“Legends of the Fall” director Ed Zwick reveals in his new memoir that Brad Pitt would become “volatile when riled” on the set of the 1994 Western film.
“It fell to [producer] Marshall [Herskovitz] to talk Brad off the ledge,” Zwick writes in “Hits, Flops, and Other Illusions: My Fortysomething Years in Hollywood” (as excerpted by Vanity Fair).
“It was the first augury of the deeper springs of emotion roiling inside Brad. He seems easygoing at first, but he can be volatile when riled, as I was to be reminded more than once as shooting began and we took each other’s measure.”

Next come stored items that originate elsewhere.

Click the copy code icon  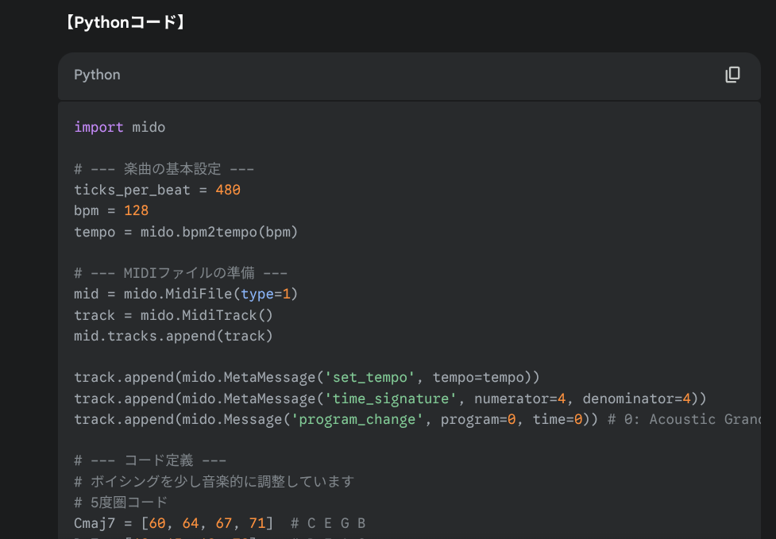click(x=732, y=75)
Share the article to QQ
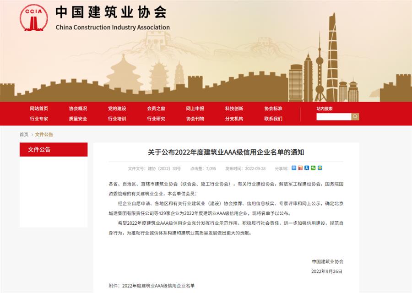The image size is (412, 293). pyautogui.click(x=306, y=168)
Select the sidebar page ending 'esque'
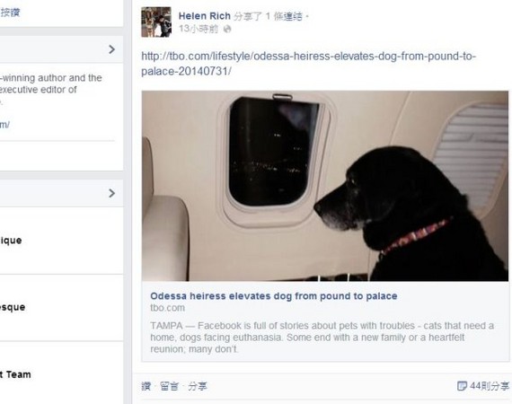512x404 pixels. [13, 307]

Zwick, who has directed other films such as “Blood Diamond” and “The Last Samurai,” admitted that his relationship with Pitt would become strained because he “would get edgy whenever he was about to shoot a scene that required him to display deep emotion.”

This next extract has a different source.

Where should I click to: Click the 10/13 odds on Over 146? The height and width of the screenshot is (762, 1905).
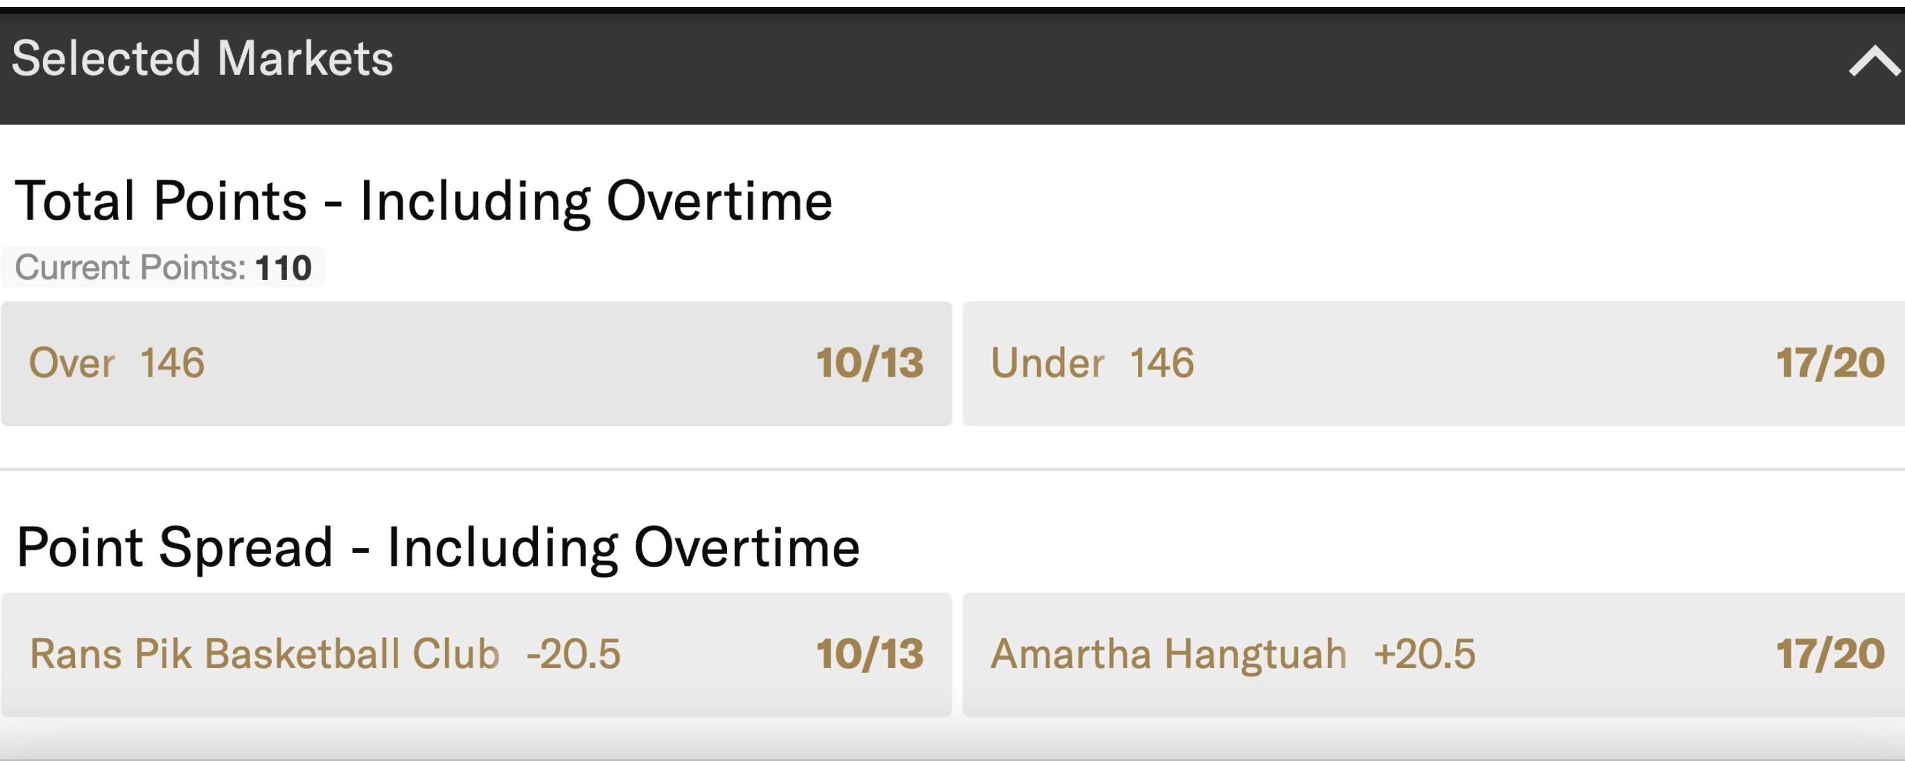coord(870,363)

The famed director said he’d try to push the “Curious Case of Benjamin Button” star past his comfort zone because he had grown up with men in the Ozarks “who held their emotions in check” and he wanted the character to really feel.

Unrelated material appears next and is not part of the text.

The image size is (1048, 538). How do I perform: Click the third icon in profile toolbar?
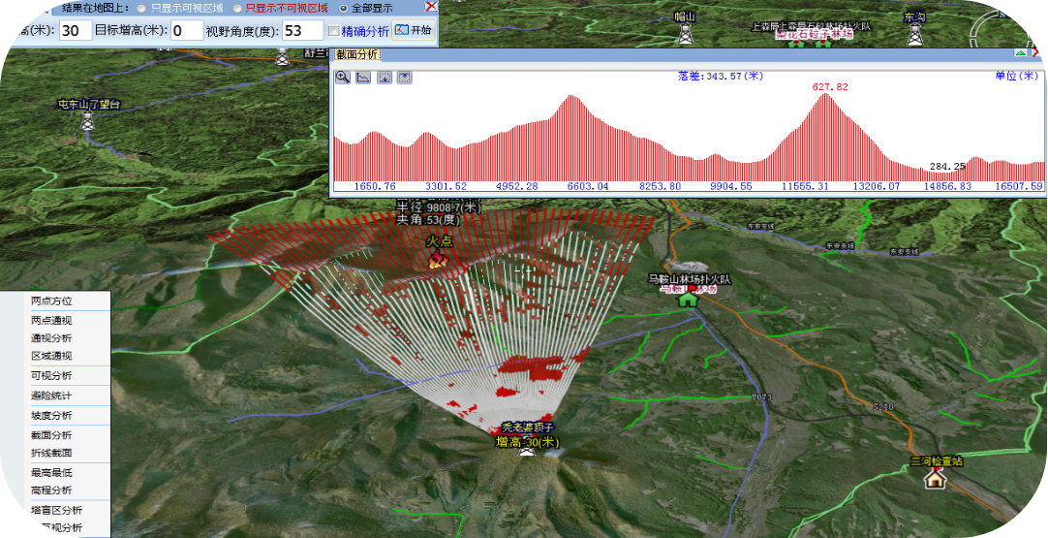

“Yet the more I pushed Brad to reveal himself, the more he resisted,” Zwick, 71, writes. “So, I kept pushing and Brad pushed back.”
The director-actor’s tense relationship came to a head one day when Zwick had given Pitt, now 60, a direction in front of the crew, which he now admits was a “a stupid, shaming provocation” that led to a chair being thrown.
“Brad came back at me, also out loud, telling me to back off,” Zwick writes. “… I was angry at Brad for not trusting me to influence his performance. Also for the reluctance he’d shown after the first table read. … But Brad wasn’t about to give in without a fight.
“In his defense, I was pushing him to do something he felt was either wrong for the character, or more ’emo’ than he wanted to appear onscreen,” he recalls.”I don’t know who yelled first, who swore, or who threw the first chair. Me, maybe? But when we looked up, the crew had disappeared.”
The “Love & Other Drugs” director admitted that he and Pitt frequently had “blowups” but would always “make up and mean it.”
He also emphasizes in his novel that despite their dustups, Pitt “is a forthright, straightforward person, fun to be with and capable of great joy. He was never anything less than fully committed to doing his best.”
A rep for Pitt didn’t immediately return Pvnew’s request for comment.
“Legends of the Fall” was based on author Jim Harrison’s novella and featured Anthony Hopkins, Aidan Quinn, Julia Ormond and Henry Thomas. The epic followed a father and his three sons as they lived remotely on the plains of Montana in the early 20th century.
The film was nominated for three Academy Awards and won for cinematography.